▸ **Dati di input**:
===============
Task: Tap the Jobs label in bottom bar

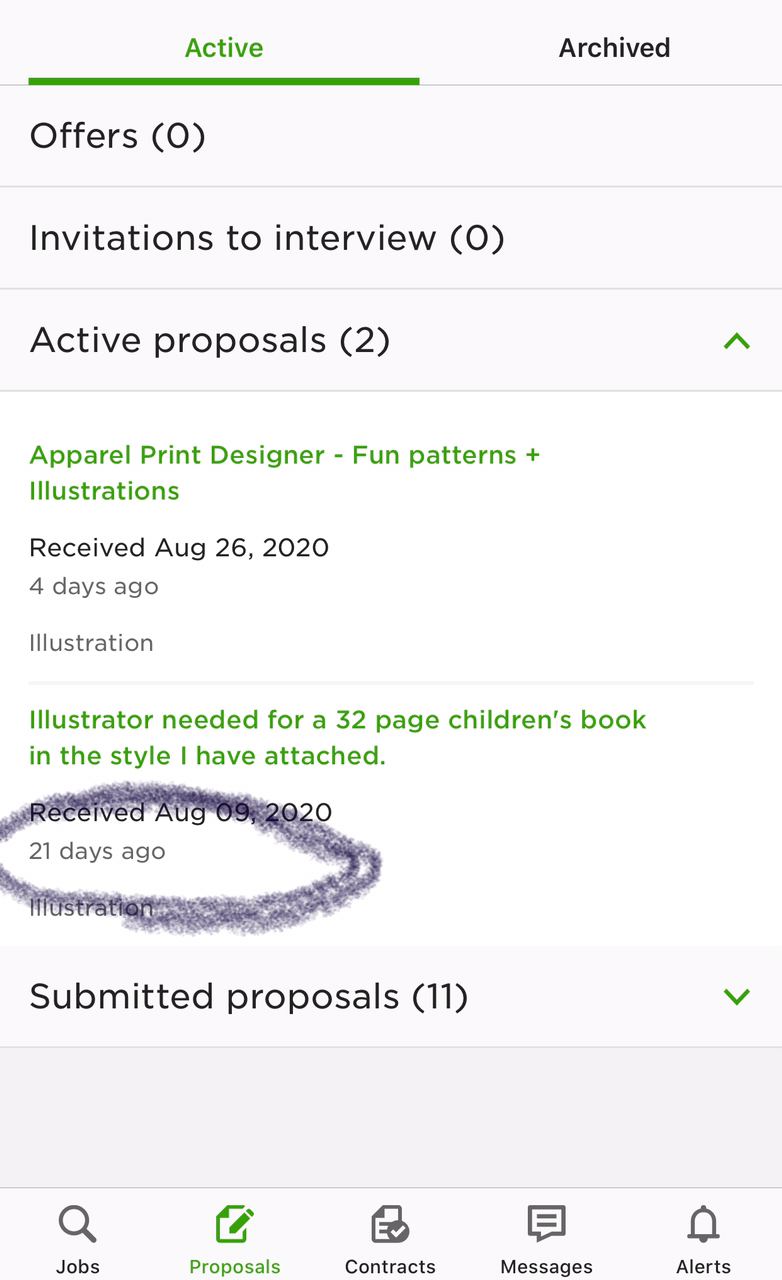Action: click(77, 1266)
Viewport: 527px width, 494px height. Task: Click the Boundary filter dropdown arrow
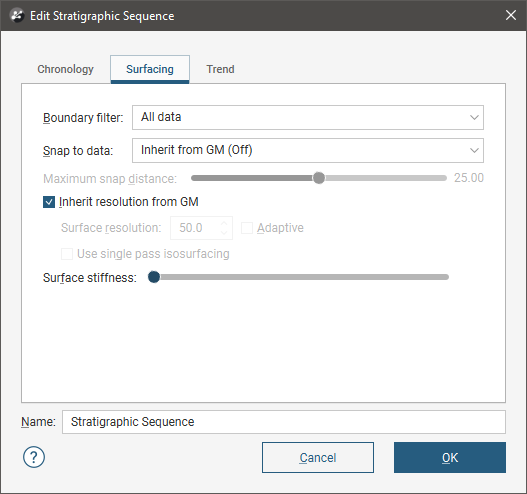474,118
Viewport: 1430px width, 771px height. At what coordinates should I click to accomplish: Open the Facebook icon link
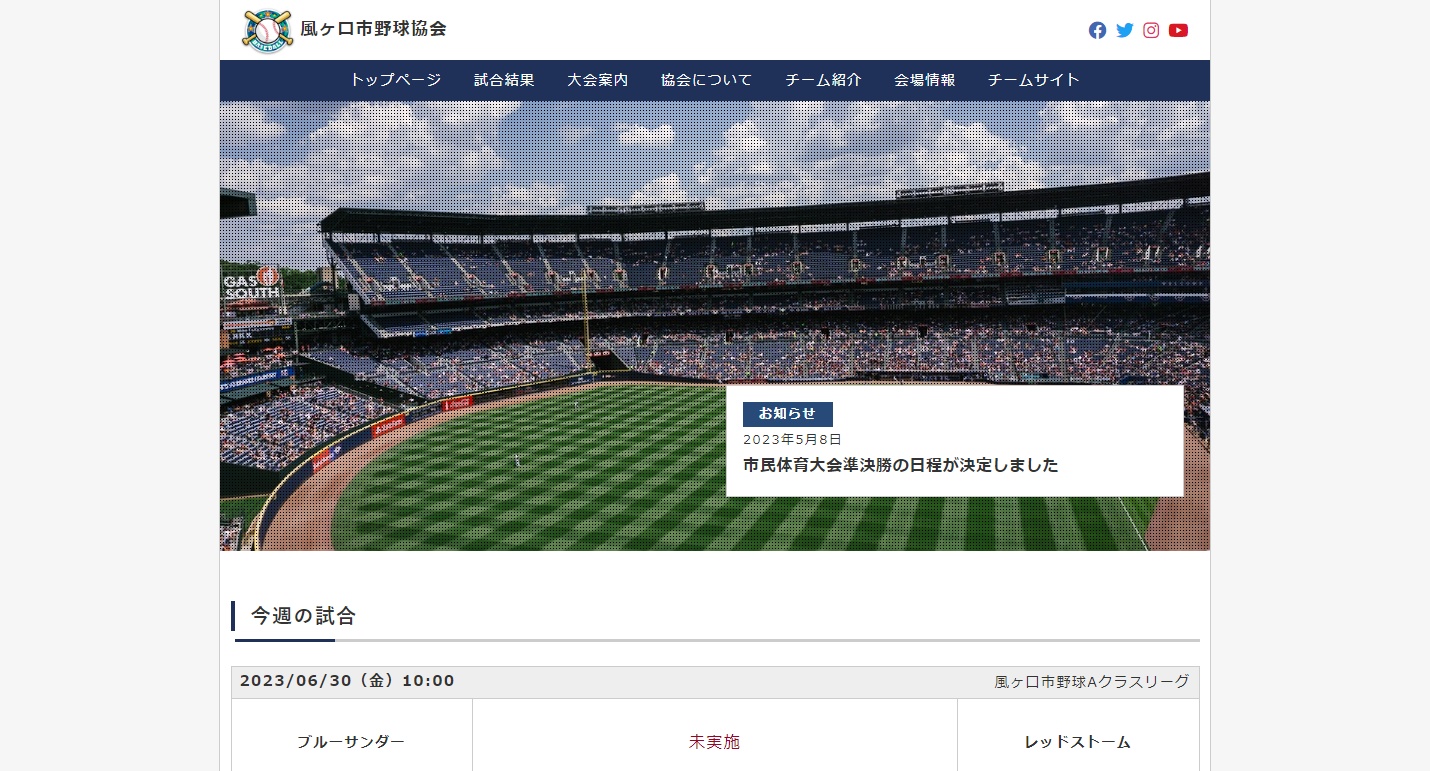point(1097,30)
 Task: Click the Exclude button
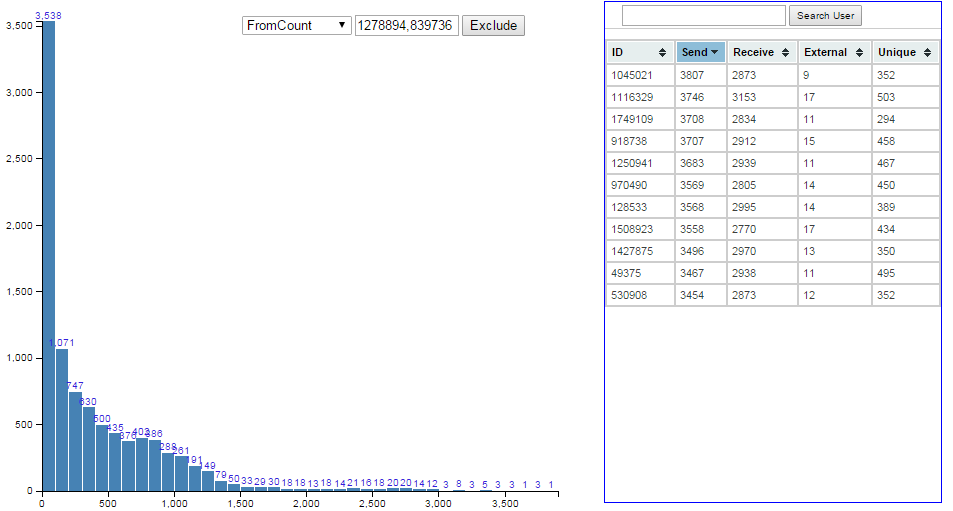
===============
▸ **Problema breve**: Puoi riscrivere le righe che vanno da quella contenente "Viewport: 1430px width, 771px" fino alla fine dell'elenco, estremi inclusi, sostituendo "Exclude" con "Include" e senza cambiare nient'altro? Lascia fuori le immagini.

▸ **Soluzione**:
Viewport: 1430px width, 771px height. At what coordinates should I click to accomplish: Open the Facebook icon link
point(1097,30)
 Task: Click the Include button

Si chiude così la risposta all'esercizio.